April 28, 2002|Elliott Teaford

The Trail Blazers will attempt to more closely follow Coach Maurice Cheeks' game plan today in Game 3 at the Rose Garden. So far, they would appear to have let Cheeks' instructions to pass the ball inside to Rasheed Wallace and Bonzi Wells go in one ear and out the other.

Portland has made 62 of 162 shots (38.3%) in the series. The Lakers have made 71 of 153 (46.4%) and lead the best-of-five series by two games to none.

"Jump shot after jump shot," Cheeks told the Oregonian newspaper. "For three days [between Games 1 and 2], we practiced posting up, then the day comes for us to actually do it and we don't do it. We shoot jump shots. That part is puzzling to me."

Wells and Damon Stoudamire, the Trail Blazers' starting guards, have been the biggest rim-busters. Wells is seven for 23 in the first two games of the series and Stoudamire is two for 15.

Despite his guards' poor shooting, Cheeks plans to make no changes to his starting lineup today.

"They have had wide-open shots, but they just haven't made them," Cheeks said, referring to Wells and Stoudamire. "All you can do is keep putting the ball in their hands and keep letting them take the same shots."


His team's lack of composure in Game 2 remained a source of dismay for Cheeks, renowned in his playing days as one of the game's most unflappable performers. The Trail Blazers drew four technical fouls and one flagrant foul in the second half of Thursday's seven-point loss against the Lakers.

The Lakers made all four free throws after the technical fouls, sank both free throws after Ruben Patterson clobbered Shaquille O'Neal with 5:46 remaining, then made a basket after retaining possession.

"I didn't understand it," Cheeks said. "Frustration is part of basketball, but to give them eight points on technicals [and a flagrant foul] is a problem for us and that's what dissatisfied me most about that game.

"We're trying to win a playoff game and that's not the way we're going to do it."

The Lakers have been particularly frustrating for Trail Blazer center Dale Davis to face. Davis has fouled out twice and been ejected twice in four playoff games with the Trail Blazers against the Lakers in the last two seasons.


Cheeks sounded as hopeful as could be expected going into what could be the final game of the season for his team.
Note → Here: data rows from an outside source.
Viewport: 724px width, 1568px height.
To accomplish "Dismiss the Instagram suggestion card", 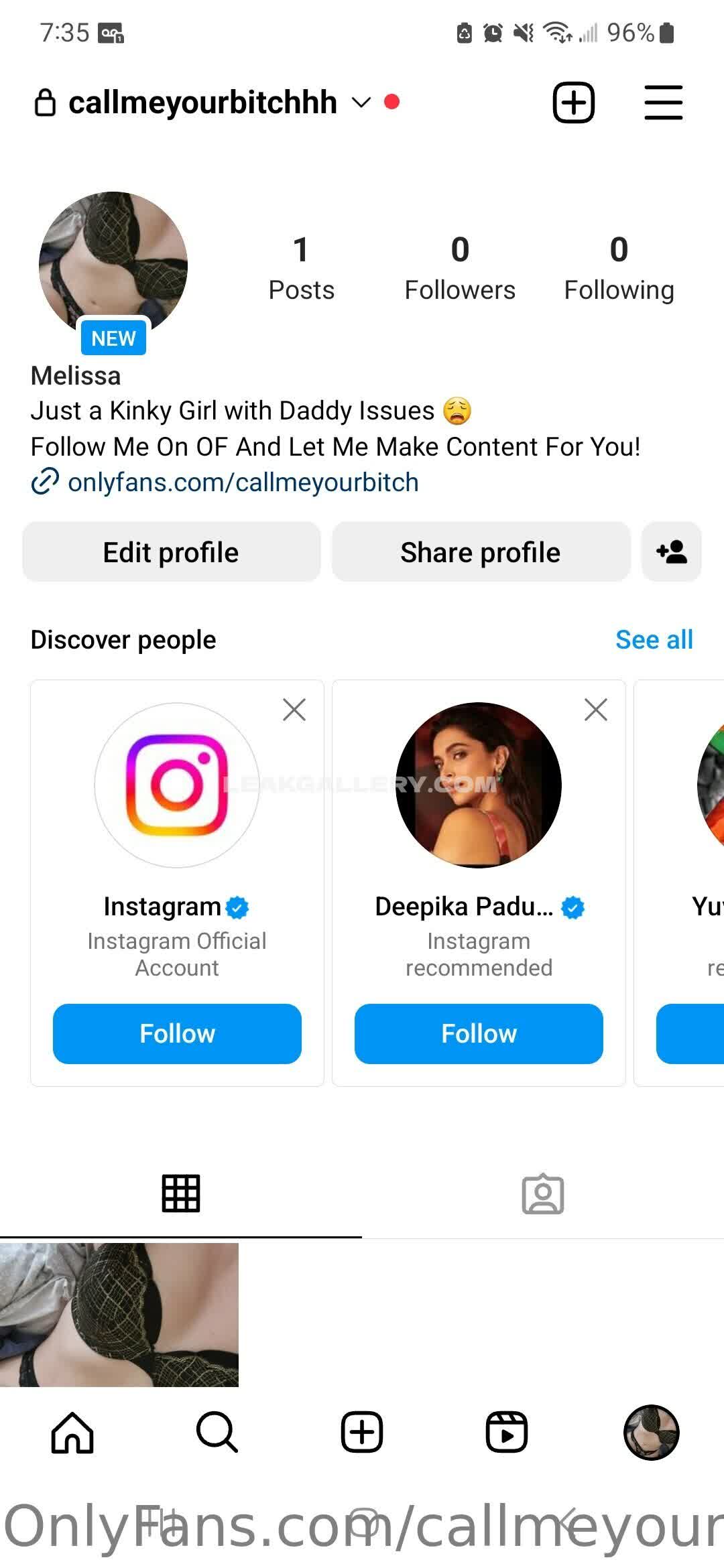I will click(294, 710).
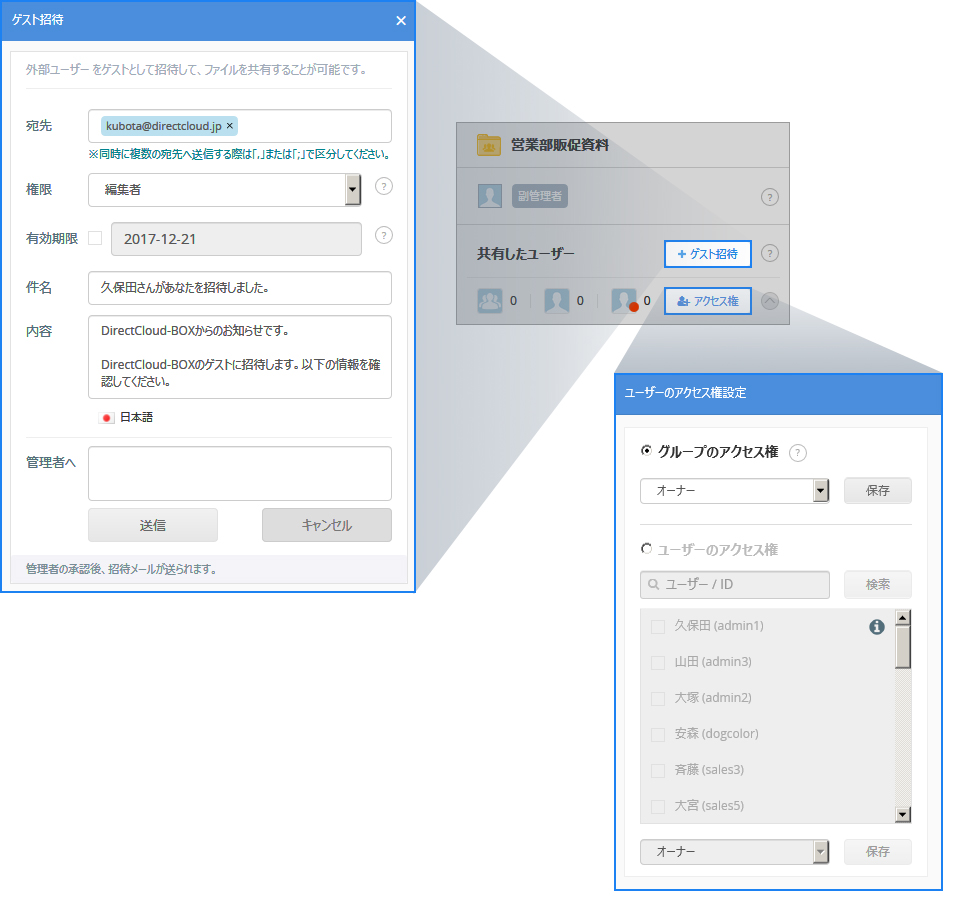Enable the 有効期限 expiration checkbox
This screenshot has width=960, height=900.
pos(95,238)
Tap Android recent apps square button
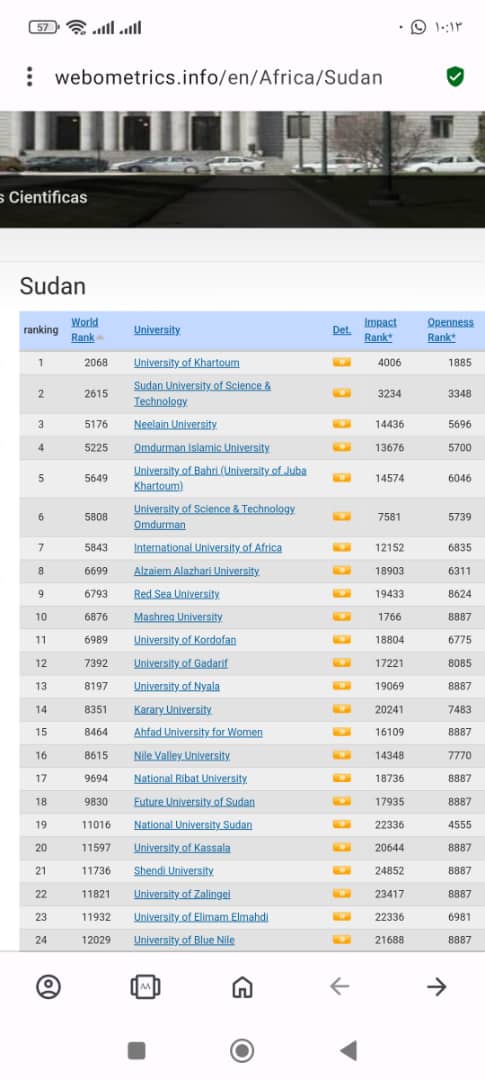The image size is (485, 1080). pos(136,1050)
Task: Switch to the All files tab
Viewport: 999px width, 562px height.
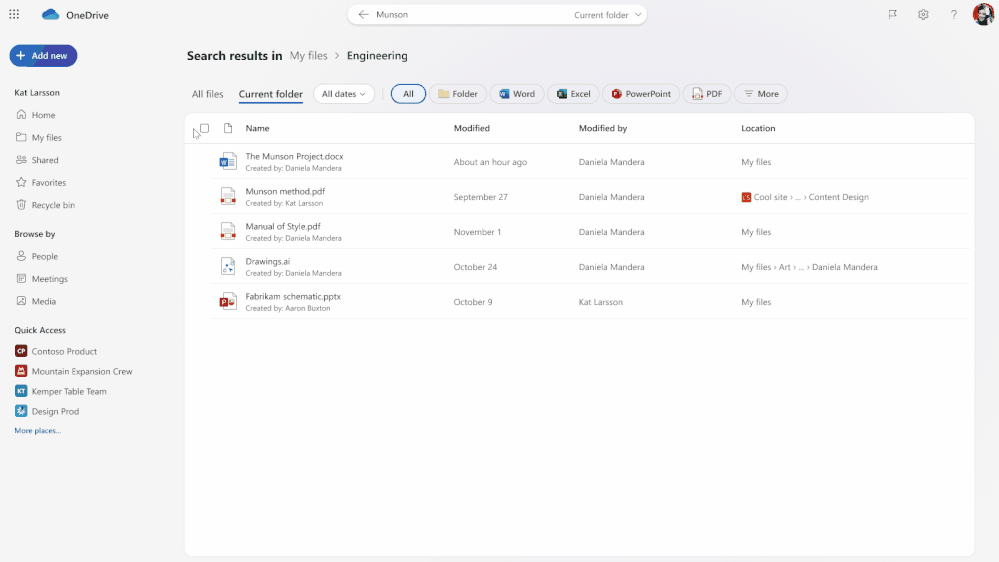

He reminded reporters of the Lakers' inconsistent play at times during the regular season, hoping to see more of it today.

"They've lost some games throughout the year, so certainly someone has stopped them," he said. "And somebody for them has missed shots, and they have done things to allow other teams to win."


The Trail Blazers have lost six consecutive playoff games to the Lakers, including their fourth-quarter collapse in Game 7 of the Western Conference finals in 2000.